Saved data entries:
* * * * * * * * *
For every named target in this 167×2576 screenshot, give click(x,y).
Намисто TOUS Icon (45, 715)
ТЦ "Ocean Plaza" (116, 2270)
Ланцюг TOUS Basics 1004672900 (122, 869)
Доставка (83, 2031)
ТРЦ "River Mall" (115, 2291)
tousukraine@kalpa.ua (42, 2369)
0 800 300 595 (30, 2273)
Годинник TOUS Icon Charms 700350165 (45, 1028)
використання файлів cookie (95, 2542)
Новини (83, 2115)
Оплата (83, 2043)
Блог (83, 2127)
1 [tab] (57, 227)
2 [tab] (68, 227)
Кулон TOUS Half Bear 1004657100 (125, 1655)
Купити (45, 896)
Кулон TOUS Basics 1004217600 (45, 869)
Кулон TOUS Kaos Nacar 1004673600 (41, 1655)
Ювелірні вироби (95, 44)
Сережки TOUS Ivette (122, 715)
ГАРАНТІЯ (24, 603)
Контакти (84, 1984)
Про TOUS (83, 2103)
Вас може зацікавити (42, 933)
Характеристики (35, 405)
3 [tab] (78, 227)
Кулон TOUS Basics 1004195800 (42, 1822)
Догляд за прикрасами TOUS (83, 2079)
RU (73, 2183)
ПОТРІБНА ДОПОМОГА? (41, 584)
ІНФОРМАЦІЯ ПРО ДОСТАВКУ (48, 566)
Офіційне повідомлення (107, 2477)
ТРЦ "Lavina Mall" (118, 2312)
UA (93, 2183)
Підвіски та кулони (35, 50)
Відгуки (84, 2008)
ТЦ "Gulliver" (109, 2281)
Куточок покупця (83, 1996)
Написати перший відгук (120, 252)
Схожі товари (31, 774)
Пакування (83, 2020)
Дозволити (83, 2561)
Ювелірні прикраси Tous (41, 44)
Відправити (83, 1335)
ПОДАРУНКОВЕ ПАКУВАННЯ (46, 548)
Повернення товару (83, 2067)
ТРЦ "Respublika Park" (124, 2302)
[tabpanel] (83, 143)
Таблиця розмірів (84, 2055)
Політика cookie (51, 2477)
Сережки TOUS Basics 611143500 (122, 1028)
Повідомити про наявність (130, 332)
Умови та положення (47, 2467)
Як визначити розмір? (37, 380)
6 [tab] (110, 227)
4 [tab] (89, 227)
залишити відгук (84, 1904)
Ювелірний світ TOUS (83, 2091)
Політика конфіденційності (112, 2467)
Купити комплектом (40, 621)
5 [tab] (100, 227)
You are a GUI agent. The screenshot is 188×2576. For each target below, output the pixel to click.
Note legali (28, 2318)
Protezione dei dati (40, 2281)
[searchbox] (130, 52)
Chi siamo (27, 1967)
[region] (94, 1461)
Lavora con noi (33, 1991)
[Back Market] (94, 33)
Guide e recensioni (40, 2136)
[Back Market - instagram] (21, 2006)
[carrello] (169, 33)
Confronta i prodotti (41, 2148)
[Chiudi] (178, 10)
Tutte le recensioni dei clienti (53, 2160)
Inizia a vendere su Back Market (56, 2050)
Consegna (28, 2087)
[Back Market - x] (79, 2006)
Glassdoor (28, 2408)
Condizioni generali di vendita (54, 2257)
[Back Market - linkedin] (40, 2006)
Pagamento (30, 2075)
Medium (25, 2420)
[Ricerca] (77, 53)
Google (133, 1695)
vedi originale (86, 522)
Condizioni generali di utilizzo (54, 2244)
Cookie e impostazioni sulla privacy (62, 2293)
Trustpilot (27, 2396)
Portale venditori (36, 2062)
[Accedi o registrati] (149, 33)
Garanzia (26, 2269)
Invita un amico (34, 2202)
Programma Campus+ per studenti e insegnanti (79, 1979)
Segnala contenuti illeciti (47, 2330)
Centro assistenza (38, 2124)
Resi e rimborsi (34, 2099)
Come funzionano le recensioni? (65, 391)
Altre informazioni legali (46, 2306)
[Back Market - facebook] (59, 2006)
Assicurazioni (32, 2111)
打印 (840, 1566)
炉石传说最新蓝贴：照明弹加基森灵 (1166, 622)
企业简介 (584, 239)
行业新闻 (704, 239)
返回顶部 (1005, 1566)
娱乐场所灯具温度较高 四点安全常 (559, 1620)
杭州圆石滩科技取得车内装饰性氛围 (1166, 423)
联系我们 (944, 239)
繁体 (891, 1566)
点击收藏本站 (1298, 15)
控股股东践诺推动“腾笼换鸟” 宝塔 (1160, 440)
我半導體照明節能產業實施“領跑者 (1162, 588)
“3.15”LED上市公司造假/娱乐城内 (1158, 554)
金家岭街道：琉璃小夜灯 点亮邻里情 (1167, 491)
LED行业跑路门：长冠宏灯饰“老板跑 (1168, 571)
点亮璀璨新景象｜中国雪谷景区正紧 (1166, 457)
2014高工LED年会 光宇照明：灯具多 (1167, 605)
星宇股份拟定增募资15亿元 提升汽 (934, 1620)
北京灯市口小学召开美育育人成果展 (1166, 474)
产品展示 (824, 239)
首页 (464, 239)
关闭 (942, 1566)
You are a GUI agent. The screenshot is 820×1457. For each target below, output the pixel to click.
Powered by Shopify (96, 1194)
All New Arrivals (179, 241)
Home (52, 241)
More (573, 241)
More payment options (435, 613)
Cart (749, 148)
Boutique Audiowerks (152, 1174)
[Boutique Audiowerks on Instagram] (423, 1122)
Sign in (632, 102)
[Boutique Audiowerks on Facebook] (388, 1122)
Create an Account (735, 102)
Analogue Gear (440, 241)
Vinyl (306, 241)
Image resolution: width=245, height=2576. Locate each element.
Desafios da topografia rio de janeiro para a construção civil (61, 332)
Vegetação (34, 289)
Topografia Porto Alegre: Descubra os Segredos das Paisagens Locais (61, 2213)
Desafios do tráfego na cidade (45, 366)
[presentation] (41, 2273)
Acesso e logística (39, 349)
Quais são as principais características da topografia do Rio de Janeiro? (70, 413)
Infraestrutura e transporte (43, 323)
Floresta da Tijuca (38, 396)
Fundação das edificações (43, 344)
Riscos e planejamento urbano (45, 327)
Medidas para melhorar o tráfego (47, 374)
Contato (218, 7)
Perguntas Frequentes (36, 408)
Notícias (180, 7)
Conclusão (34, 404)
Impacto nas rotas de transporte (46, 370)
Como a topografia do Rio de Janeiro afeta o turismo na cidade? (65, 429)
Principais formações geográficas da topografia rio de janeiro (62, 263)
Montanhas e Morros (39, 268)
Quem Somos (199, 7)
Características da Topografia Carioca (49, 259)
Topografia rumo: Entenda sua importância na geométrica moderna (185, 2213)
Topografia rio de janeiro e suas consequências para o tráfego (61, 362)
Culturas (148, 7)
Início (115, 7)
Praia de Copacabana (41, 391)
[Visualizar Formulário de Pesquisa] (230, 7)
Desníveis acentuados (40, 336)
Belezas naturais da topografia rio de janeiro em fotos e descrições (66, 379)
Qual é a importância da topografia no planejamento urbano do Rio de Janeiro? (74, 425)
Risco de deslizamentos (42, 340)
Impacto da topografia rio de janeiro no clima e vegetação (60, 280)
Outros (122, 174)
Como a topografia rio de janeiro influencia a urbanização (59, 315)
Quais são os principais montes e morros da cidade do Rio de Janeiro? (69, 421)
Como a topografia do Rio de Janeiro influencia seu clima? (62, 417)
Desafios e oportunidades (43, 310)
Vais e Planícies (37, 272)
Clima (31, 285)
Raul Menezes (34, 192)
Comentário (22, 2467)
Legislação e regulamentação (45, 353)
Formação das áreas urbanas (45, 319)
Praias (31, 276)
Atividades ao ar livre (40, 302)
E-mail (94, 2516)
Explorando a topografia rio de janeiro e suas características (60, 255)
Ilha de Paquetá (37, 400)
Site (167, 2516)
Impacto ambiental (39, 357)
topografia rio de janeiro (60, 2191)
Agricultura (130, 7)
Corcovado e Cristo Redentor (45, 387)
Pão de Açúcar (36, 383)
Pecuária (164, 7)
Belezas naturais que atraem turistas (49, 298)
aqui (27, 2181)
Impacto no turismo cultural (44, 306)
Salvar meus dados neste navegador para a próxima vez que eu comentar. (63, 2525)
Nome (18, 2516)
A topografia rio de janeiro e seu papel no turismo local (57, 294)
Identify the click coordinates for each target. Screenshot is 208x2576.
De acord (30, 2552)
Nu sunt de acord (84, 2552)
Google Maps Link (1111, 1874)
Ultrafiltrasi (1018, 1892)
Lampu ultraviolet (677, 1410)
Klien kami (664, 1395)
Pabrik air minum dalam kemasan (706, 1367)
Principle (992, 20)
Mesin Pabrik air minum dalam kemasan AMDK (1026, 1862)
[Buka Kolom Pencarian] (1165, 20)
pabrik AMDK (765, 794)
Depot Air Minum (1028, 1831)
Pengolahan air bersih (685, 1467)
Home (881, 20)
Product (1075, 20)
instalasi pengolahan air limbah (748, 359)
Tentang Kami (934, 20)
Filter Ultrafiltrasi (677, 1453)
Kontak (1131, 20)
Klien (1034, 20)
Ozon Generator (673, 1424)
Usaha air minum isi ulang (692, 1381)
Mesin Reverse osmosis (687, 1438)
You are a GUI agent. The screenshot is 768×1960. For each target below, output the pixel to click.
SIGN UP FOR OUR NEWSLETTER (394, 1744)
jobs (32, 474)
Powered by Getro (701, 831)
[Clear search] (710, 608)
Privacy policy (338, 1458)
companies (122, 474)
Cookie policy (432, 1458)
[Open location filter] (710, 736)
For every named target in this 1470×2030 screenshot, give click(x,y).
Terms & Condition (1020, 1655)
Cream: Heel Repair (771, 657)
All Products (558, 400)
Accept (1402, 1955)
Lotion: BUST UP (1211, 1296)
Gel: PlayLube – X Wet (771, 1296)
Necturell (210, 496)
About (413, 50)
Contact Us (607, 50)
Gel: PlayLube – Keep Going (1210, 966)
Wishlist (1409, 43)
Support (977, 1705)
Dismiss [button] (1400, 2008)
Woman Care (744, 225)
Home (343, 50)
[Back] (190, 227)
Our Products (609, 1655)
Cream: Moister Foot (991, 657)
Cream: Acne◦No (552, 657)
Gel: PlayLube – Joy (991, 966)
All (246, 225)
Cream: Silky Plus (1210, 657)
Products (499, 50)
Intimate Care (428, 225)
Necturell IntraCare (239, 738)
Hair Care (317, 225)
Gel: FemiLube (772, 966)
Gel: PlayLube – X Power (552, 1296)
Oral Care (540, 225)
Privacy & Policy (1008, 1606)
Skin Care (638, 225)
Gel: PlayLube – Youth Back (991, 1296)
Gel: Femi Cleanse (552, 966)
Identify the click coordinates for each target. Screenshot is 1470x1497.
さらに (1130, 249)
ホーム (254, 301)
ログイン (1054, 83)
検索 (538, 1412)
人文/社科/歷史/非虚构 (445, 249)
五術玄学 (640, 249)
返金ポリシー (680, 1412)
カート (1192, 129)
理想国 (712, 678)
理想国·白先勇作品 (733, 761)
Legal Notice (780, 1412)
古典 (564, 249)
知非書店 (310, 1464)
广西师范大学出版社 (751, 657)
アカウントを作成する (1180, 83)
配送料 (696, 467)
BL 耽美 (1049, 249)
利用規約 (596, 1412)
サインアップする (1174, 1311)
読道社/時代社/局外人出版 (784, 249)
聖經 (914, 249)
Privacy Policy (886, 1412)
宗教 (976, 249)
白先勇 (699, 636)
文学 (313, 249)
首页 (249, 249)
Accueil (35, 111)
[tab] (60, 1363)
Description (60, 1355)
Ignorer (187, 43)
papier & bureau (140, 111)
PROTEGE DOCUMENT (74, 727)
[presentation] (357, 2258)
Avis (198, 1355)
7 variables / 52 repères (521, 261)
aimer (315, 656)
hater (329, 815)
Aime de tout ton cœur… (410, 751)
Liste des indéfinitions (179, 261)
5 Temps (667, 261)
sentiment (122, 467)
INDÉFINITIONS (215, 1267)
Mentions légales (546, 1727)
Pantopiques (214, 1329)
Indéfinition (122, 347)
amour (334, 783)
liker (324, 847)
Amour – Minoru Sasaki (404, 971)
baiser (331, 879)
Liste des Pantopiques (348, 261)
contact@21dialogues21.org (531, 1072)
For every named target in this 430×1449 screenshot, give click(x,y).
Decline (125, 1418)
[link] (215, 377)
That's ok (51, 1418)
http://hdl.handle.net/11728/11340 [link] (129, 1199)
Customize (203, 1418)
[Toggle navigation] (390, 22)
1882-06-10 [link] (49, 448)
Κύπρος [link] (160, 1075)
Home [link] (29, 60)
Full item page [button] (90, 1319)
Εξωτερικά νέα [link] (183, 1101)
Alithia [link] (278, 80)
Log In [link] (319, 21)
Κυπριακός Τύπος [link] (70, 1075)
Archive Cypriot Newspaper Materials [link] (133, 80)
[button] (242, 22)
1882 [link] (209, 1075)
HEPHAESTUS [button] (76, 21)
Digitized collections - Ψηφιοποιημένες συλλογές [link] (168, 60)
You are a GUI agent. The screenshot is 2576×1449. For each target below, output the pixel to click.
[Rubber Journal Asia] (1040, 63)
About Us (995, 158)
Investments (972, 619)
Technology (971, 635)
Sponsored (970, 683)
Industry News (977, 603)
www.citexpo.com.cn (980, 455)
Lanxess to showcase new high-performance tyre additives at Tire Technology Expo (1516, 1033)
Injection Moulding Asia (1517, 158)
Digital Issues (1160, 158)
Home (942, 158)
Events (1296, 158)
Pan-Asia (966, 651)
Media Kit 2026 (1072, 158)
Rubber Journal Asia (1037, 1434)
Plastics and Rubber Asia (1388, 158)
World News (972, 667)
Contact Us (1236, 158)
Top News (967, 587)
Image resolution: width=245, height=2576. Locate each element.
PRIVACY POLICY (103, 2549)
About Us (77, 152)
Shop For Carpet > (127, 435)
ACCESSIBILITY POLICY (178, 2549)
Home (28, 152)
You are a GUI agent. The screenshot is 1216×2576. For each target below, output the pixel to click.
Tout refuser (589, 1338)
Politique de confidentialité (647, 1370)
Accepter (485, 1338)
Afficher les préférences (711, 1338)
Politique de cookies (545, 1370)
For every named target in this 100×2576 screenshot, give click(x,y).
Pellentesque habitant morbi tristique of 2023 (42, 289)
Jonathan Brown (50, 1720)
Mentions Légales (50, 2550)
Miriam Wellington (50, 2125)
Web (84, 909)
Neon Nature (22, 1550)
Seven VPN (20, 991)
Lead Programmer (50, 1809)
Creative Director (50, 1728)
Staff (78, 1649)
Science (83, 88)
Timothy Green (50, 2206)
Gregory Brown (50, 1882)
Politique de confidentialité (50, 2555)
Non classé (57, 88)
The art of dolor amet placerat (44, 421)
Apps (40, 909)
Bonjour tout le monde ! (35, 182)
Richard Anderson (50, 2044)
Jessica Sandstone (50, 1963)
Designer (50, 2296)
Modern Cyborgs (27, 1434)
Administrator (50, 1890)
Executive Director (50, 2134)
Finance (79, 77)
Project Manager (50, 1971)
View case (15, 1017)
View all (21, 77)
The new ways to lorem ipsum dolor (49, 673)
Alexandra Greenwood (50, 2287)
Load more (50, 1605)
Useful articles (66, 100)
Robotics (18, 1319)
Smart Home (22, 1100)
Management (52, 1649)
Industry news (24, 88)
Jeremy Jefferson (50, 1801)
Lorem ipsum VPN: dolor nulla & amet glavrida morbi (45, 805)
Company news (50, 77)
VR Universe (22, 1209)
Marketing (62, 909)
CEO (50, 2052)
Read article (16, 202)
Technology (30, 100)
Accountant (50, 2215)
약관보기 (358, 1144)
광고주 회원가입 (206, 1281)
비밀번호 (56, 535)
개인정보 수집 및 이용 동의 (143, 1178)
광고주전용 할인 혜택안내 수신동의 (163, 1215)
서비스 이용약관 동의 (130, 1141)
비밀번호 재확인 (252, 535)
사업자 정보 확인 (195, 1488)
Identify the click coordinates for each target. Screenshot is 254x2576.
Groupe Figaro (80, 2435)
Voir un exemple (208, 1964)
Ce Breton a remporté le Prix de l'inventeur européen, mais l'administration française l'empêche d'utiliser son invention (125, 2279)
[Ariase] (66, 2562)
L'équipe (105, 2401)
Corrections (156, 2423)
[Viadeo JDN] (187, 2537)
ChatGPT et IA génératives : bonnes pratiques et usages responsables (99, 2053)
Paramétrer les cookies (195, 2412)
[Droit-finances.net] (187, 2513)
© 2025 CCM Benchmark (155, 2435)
* * * * * * * * *
**EXERCISE DETAILS:**
Using the entries, return every line where the word "Liste" can be found.

**ANSWER TO THE PROBLEM:**
Liste des indéfinitions (179, 261)
Liste des Pantopiques (348, 261)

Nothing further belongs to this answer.